Stated task: Reproduce the data from its first line through the line containing "[x=167, y=234]", renaming "thumbnail" to "preview image" and leaving everything else unchanged.

◆ ◆ ◆

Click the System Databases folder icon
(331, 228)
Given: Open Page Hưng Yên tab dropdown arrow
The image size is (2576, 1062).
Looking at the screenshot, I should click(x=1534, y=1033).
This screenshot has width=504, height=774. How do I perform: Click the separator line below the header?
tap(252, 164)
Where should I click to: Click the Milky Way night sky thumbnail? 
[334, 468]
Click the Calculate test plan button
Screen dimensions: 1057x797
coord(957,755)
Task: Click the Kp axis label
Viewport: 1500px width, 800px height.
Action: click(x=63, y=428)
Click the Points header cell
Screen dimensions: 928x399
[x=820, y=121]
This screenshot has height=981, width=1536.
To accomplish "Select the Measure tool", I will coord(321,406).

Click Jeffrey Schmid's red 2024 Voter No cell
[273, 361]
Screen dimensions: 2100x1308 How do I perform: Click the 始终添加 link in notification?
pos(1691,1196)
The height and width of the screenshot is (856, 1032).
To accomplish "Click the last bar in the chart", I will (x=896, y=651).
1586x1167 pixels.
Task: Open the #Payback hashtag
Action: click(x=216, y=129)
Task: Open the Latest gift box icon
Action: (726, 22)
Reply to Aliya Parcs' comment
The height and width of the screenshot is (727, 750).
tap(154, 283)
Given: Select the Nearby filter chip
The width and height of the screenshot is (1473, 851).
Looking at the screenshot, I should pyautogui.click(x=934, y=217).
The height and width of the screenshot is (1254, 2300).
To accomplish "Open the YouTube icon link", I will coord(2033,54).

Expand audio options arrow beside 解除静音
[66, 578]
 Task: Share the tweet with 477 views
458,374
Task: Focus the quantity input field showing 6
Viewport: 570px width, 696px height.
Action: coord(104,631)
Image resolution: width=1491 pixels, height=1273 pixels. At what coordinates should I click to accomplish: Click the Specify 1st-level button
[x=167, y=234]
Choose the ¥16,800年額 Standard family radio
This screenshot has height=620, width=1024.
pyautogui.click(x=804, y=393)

◆ ◆ ◆

Response to this exercise:
Click the System Databases folder icon
(331, 228)
Given: Open Page Hưng Yên tab dropdown arrow
The image size is (2576, 1062).
Looking at the screenshot, I should click(x=1534, y=1033).
This screenshot has width=504, height=774. How do I perform: Click the separator line below the header?
tap(252, 164)
Where should I click to: Click the Milky Way night sky preview image? 
[334, 468]
Click the Calculate test plan button
Screen dimensions: 1057x797
coord(957,755)
Task: Click the Kp axis label
Viewport: 1500px width, 800px height.
Action: click(x=63, y=428)
Click the Points header cell
Screen dimensions: 928x399
[x=820, y=121]
This screenshot has height=981, width=1536.
To accomplish "Select the Measure tool", I will coord(321,406).

Click Jeffrey Schmid's red 2024 Voter No cell
[273, 361]
Screen dimensions: 2100x1308 How do I perform: Click the 始终添加 link in notification?
pos(1691,1196)
The height and width of the screenshot is (856, 1032).
To accomplish "Click the last bar in the chart", I will (x=896, y=651).
1586x1167 pixels.
Task: Open the #Payback hashtag
Action: click(x=216, y=129)
Task: Open the Latest gift box icon
Action: (726, 22)
Reply to Aliya Parcs' comment
The height and width of the screenshot is (727, 750).
tap(154, 283)
Given: Select the Nearby filter chip
The width and height of the screenshot is (1473, 851).
Looking at the screenshot, I should pyautogui.click(x=934, y=217).
The height and width of the screenshot is (1254, 2300).
To accomplish "Open the YouTube icon link", I will coord(2033,54).

Expand audio options arrow beside 解除静音
[66, 578]
 Task: Share the tweet with 477 views
458,374
Task: Focus the quantity input field showing 6
Viewport: 570px width, 696px height.
Action: coord(104,631)
Image resolution: width=1491 pixels, height=1273 pixels. At what coordinates should I click to accomplish: Click the Specify 1st-level button
[x=167, y=234]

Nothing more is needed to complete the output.